Task brief: Print every line of the following material verbatim, in its original order, with no changes.

Raw records:
— Start —

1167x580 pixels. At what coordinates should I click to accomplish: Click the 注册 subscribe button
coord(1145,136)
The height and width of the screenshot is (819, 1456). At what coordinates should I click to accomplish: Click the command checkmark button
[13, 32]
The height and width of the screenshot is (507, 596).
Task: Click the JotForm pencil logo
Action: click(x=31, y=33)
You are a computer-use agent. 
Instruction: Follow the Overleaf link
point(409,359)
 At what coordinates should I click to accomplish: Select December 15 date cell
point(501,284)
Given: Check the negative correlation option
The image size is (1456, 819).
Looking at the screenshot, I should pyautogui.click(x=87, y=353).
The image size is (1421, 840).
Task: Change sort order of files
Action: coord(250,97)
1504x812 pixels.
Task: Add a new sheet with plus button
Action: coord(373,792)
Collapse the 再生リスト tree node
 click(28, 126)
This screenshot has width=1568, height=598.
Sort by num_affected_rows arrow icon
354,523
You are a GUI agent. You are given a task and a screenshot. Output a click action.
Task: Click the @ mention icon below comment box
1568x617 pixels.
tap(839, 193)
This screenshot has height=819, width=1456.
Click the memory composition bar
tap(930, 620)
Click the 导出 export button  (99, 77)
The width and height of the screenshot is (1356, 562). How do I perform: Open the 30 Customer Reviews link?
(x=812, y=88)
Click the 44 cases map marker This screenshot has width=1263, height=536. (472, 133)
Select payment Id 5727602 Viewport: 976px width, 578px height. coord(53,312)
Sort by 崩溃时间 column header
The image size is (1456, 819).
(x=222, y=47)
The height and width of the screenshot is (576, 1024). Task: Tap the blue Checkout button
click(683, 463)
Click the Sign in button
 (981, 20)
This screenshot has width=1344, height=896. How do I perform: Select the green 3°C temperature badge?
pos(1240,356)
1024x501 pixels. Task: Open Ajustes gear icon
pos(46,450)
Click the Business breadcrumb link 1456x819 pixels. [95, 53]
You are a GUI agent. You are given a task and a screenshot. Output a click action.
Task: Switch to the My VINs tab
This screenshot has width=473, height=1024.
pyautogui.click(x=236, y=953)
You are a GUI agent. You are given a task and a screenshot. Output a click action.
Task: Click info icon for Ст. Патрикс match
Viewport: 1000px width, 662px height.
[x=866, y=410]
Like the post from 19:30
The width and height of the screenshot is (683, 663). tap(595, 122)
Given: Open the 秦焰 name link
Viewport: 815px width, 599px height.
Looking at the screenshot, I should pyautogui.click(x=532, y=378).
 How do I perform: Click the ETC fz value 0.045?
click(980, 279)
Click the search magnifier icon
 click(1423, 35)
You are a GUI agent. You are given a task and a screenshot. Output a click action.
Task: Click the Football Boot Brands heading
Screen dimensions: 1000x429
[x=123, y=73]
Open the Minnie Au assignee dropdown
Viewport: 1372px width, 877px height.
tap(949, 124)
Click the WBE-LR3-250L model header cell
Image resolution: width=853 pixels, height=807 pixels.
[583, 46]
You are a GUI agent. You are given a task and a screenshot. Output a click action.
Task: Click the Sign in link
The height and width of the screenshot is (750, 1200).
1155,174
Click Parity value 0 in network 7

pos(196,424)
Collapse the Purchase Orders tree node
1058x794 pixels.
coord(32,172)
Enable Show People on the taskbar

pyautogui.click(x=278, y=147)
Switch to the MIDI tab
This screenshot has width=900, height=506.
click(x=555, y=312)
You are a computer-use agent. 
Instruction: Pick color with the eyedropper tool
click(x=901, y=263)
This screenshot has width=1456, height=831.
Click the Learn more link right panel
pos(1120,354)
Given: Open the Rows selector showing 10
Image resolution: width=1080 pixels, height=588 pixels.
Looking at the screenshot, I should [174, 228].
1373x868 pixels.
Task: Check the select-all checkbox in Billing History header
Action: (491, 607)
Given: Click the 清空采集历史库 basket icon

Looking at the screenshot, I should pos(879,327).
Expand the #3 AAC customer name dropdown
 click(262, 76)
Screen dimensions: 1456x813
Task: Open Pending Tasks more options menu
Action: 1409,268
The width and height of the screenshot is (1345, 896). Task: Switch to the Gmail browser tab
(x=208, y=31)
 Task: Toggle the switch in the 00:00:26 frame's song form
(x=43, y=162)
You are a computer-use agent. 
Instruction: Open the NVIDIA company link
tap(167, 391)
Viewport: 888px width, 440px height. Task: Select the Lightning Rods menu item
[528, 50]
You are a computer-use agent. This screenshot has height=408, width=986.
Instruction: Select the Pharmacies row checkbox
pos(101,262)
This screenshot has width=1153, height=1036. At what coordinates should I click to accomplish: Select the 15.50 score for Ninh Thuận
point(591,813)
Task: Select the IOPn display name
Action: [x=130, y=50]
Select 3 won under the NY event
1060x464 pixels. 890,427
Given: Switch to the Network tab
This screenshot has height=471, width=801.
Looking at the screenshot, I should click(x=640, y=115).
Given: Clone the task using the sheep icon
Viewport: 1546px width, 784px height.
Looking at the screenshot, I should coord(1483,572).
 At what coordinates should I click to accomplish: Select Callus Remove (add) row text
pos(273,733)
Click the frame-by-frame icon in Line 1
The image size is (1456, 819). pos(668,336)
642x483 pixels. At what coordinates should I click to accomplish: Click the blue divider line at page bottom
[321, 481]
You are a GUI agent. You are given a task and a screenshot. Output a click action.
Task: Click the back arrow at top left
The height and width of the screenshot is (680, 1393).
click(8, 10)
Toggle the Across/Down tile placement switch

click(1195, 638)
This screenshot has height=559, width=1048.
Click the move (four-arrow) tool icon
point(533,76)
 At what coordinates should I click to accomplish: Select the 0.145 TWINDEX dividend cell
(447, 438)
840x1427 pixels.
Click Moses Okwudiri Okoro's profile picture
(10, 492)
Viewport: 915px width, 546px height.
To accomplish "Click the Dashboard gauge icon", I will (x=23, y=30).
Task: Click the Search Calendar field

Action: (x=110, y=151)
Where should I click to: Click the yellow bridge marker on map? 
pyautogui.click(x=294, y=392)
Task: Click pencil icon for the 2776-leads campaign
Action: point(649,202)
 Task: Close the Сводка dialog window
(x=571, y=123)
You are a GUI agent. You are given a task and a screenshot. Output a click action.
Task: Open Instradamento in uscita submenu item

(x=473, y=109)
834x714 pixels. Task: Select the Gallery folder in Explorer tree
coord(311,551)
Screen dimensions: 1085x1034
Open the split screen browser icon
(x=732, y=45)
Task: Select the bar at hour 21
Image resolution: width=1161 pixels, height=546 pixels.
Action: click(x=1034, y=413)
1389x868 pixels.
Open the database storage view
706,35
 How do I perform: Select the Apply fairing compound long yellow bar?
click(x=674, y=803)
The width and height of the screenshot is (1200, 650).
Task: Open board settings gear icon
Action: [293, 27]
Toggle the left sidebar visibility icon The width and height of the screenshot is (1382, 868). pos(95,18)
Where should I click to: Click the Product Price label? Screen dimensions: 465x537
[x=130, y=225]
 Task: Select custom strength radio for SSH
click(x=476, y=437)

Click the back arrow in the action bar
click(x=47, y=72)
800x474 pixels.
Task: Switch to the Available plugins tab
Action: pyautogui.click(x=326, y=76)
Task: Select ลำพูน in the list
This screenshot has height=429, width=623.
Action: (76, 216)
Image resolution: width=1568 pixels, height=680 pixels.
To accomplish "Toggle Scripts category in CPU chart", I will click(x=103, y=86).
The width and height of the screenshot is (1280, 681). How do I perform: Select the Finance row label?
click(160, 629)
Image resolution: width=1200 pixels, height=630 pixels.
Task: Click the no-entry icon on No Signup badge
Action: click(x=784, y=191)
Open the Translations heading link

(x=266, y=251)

— End —

Exercise result:
1167x580 pixels. At what coordinates should I click to accomplish: Click the 注册 subscribe button
coord(1145,136)
The height and width of the screenshot is (819, 1456). At what coordinates should I click to accomplish: Click the command checkmark button
[13, 32]
The height and width of the screenshot is (507, 596).
Task: Click the JotForm pencil logo
Action: click(x=31, y=33)
You are a computer-use agent. 
Instruction: Follow the Overleaf link
point(409,359)
 At what coordinates should I click to accomplish: Select December 15 date cell
point(501,284)
Given: Check the negative correlation option
The image size is (1456, 819).
Looking at the screenshot, I should pyautogui.click(x=87, y=353).
The image size is (1421, 840).
Task: Change sort order of files
Action: coord(250,97)
1504x812 pixels.
Task: Add a new sheet with plus button
Action: coord(373,792)
Collapse the 再生リスト tree node
 click(28, 126)
This screenshot has width=1568, height=598.
Sort by num_affected_rows arrow icon
354,523
You are a GUI agent. You are given a task and a screenshot. Output a click action.
Task: Click the @ mention icon below comment box
1568x617 pixels.
tap(839, 193)
This screenshot has height=819, width=1456.
Click the memory composition bar
tap(930, 620)
Click the 导出 export button  (99, 77)
The width and height of the screenshot is (1356, 562). How do I perform: Open the 30 Customer Reviews link?
(x=812, y=88)
Click the 44 cases map marker This screenshot has width=1263, height=536. (472, 133)
Select payment Id 5727602 Viewport: 976px width, 578px height. coord(53,312)
Sort by 崩溃时间 column header
The image size is (1456, 819).
(x=222, y=47)
The height and width of the screenshot is (576, 1024). Task: Tap the blue Checkout button
click(683, 463)
Click the Sign in button
 (981, 20)
This screenshot has width=1344, height=896. How do I perform: Select the green 3°C temperature badge?
pos(1240,356)
1024x501 pixels. Task: Open Ajustes gear icon
pos(46,450)
Click the Business breadcrumb link 1456x819 pixels. [95, 53]
You are a GUI agent. You are given a task and a screenshot. Output a click action.
Task: Switch to the My VINs tab
This screenshot has width=473, height=1024.
pyautogui.click(x=236, y=953)
You are a GUI agent. You are given a task and a screenshot. Output a click action.
Task: Click info icon for Ст. Патрикс match
Viewport: 1000px width, 662px height.
[x=866, y=410]
Like the post from 19:30
The width and height of the screenshot is (683, 663). tap(595, 122)
Given: Open the 秦焰 name link
Viewport: 815px width, 599px height.
Looking at the screenshot, I should pyautogui.click(x=532, y=378).
 How do I perform: Click the ETC fz value 0.045?
click(980, 279)
Click the search magnifier icon
 click(1423, 35)
You are a GUI agent. You are given a task and a screenshot. Output a click action.
Task: Click the Football Boot Brands heading
Screen dimensions: 1000x429
[x=123, y=73]
Open the Minnie Au assignee dropdown
Viewport: 1372px width, 877px height.
tap(949, 124)
Click the WBE-LR3-250L model header cell
Image resolution: width=853 pixels, height=807 pixels.
[583, 46]
You are a GUI agent. You are given a task and a screenshot. Output a click action.
Task: Click the Sign in link
The height and width of the screenshot is (750, 1200).
1155,174
Click Parity value 0 in network 7

pos(196,424)
Collapse the Purchase Orders tree node
1058x794 pixels.
coord(32,172)
Enable Show People on the taskbar

pyautogui.click(x=278, y=147)
Switch to the MIDI tab
This screenshot has width=900, height=506.
click(x=555, y=312)
You are a computer-use agent. 
Instruction: Pick color with the eyedropper tool
click(x=901, y=263)
This screenshot has width=1456, height=831.
Click the Learn more link right panel
pos(1120,354)
Given: Open the Rows selector showing 10
Image resolution: width=1080 pixels, height=588 pixels.
Looking at the screenshot, I should [174, 228].
1373x868 pixels.
Task: Check the select-all checkbox in Billing History header
Action: (491, 607)
Given: Click the 清空采集历史库 basket icon

Looking at the screenshot, I should pos(879,327).
Expand the #3 AAC customer name dropdown
 click(262, 76)
Screen dimensions: 1456x813
Task: Open Pending Tasks more options menu
Action: 1409,268
The width and height of the screenshot is (1345, 896). Task: Switch to the Gmail browser tab
(x=208, y=31)
 Task: Toggle the switch in the 00:00:26 frame's song form
(x=43, y=162)
You are a computer-use agent. 
Instruction: Open the NVIDIA company link
tap(167, 391)
Viewport: 888px width, 440px height. Task: Select the Lightning Rods menu item
[528, 50]
You are a computer-use agent. This screenshot has height=408, width=986.
Instruction: Select the Pharmacies row checkbox
pos(101,262)
This screenshot has width=1153, height=1036. At what coordinates should I click to accomplish: Select the 15.50 score for Ninh Thuận
point(591,813)
Task: Select the IOPn display name
Action: [x=130, y=50]
Select 3 won under the NY event
1060x464 pixels. 890,427
Given: Switch to the Network tab
This screenshot has height=471, width=801.
Looking at the screenshot, I should click(x=640, y=115).
Given: Clone the task using the sheep icon
Viewport: 1546px width, 784px height.
Looking at the screenshot, I should coord(1483,572).
 At what coordinates should I click to accomplish: Select Callus Remove (add) row text
pos(273,733)
Click the frame-by-frame icon in Line 1
The image size is (1456, 819). pos(668,336)
642x483 pixels. At what coordinates should I click to accomplish: Click the blue divider line at page bottom
[321, 481]
You are a GUI agent. You are given a task and a screenshot. Output a click action.
Task: Click the back arrow at top left
The height and width of the screenshot is (680, 1393).
click(8, 10)
Toggle the Across/Down tile placement switch

click(1195, 638)
This screenshot has height=559, width=1048.
Click the move (four-arrow) tool icon
point(533,76)
 At what coordinates should I click to accomplish: Select the 0.145 TWINDEX dividend cell
(447, 438)
840x1427 pixels.
Click Moses Okwudiri Okoro's profile picture
(10, 492)
Viewport: 915px width, 546px height.
To accomplish "Click the Dashboard gauge icon", I will (x=23, y=30).
Task: Click the Search Calendar field

Action: (x=110, y=151)
Where should I click to: Click the yellow bridge marker on map? 
pyautogui.click(x=294, y=392)
Task: Click pencil icon for the 2776-leads campaign
Action: point(649,202)
 Task: Close the Сводка dialog window
(x=571, y=123)
You are a GUI agent. You are given a task and a screenshot. Output a click action.
Task: Open Instradamento in uscita submenu item

(x=473, y=109)
834x714 pixels. Task: Select the Gallery folder in Explorer tree
coord(311,551)
Screen dimensions: 1085x1034
Open the split screen browser icon
(x=732, y=45)
Task: Select the bar at hour 21
Image resolution: width=1161 pixels, height=546 pixels.
Action: click(x=1034, y=413)
1389x868 pixels.
Open the database storage view
706,35
 How do I perform: Select the Apply fairing compound long yellow bar?
click(x=674, y=803)
The width and height of the screenshot is (1200, 650).
Task: Open board settings gear icon
Action: [293, 27]
Toggle the left sidebar visibility icon The width and height of the screenshot is (1382, 868). pos(95,18)
Where should I click to: Click the Product Price label? Screen dimensions: 465x537
[x=130, y=225]
 Task: Select custom strength radio for SSH
click(x=476, y=437)

Click the back arrow in the action bar
click(x=47, y=72)
800x474 pixels.
Task: Switch to the Available plugins tab
Action: pyautogui.click(x=326, y=76)
Task: Select ลำพูน in the list
This screenshot has height=429, width=623.
Action: (76, 216)
Image resolution: width=1568 pixels, height=680 pixels.
To accomplish "Toggle Scripts category in CPU chart", I will click(x=103, y=86).
The width and height of the screenshot is (1280, 681). How do I perform: Select the Finance row label?
click(160, 629)
Image resolution: width=1200 pixels, height=630 pixels.
Task: Click the no-entry icon on No Signup badge
Action: click(x=784, y=191)
Open the Translations heading link

(x=266, y=251)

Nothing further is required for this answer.